Baltimore Commonwealth, Baltimore, Maryland

Since the late 1980s, the Baltimore Commonwealth, a partnership between the executives of the city's business, government, education, and community, has sought to improve the calibre of graduates from the public school system in order to ensure that more are prepared for good employment or for postsecondary education when they leave school. Discussions beginning in 1986 among these partners led to an accord that businesses would guarantee jobs for graduates if they could meet basic criteria agreed to by business. With the leadership of the city's mayor, the Baltimore Office of Economic Development (OED) sought to put the plan devised by the partnership into operation.

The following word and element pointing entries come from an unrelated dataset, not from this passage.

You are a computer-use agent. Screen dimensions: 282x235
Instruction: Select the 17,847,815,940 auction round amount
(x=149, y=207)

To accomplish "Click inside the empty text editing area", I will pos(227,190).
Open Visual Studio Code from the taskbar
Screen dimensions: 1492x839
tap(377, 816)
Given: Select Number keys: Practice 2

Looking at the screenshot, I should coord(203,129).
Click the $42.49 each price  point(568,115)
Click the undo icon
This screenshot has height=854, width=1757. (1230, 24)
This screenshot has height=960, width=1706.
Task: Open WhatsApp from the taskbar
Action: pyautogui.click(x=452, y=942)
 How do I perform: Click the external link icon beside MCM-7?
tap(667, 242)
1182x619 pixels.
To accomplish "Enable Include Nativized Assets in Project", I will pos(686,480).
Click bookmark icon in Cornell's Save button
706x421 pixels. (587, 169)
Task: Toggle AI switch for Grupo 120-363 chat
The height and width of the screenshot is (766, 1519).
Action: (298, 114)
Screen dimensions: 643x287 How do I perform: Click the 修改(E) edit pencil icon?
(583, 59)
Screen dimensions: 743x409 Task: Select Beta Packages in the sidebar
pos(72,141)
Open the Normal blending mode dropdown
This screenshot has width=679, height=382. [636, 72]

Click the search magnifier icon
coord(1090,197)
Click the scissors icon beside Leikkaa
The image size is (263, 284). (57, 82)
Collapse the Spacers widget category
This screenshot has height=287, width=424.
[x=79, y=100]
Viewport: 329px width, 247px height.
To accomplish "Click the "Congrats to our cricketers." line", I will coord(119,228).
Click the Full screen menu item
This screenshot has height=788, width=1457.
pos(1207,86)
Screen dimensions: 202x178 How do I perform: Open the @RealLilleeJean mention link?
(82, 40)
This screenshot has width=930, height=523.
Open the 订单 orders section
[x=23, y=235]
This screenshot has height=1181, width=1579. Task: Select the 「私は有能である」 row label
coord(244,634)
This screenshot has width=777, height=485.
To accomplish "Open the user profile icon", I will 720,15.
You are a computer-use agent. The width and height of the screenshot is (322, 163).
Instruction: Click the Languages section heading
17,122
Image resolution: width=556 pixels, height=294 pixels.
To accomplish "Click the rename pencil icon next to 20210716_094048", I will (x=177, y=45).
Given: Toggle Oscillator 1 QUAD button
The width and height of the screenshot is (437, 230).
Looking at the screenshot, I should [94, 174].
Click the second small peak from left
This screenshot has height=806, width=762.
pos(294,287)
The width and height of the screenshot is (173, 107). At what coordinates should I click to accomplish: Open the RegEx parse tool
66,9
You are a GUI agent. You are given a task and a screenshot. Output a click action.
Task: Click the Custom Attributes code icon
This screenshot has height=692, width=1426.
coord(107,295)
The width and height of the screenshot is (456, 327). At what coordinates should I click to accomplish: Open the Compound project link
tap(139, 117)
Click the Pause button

Underlying the Baltimore Commonwealth, both the central office and its network of school-based offices, is the concept of the team, a structure for sharing information and contacts intended to cut through the great bureaucracies of government and education typical of any major urban area. The Commonwealth operating structure utilizes "employability teams" at each high school. These teams bring together the resources of the city schools, the OED, and the Greater Baltimore Committee, a formal alliance of business and community leaders. In its ideal form, the employability team includes four staff members of the high school: a principal or assistant principal, the guidance department head, the vocational club advisor, and a school-business contact person, usually a teacher. The team also includes three Commonwealth staff members, one from each of the central office units: a community specialist, a resource coordinator, and Commonwealth (or in-school) youth coordinator.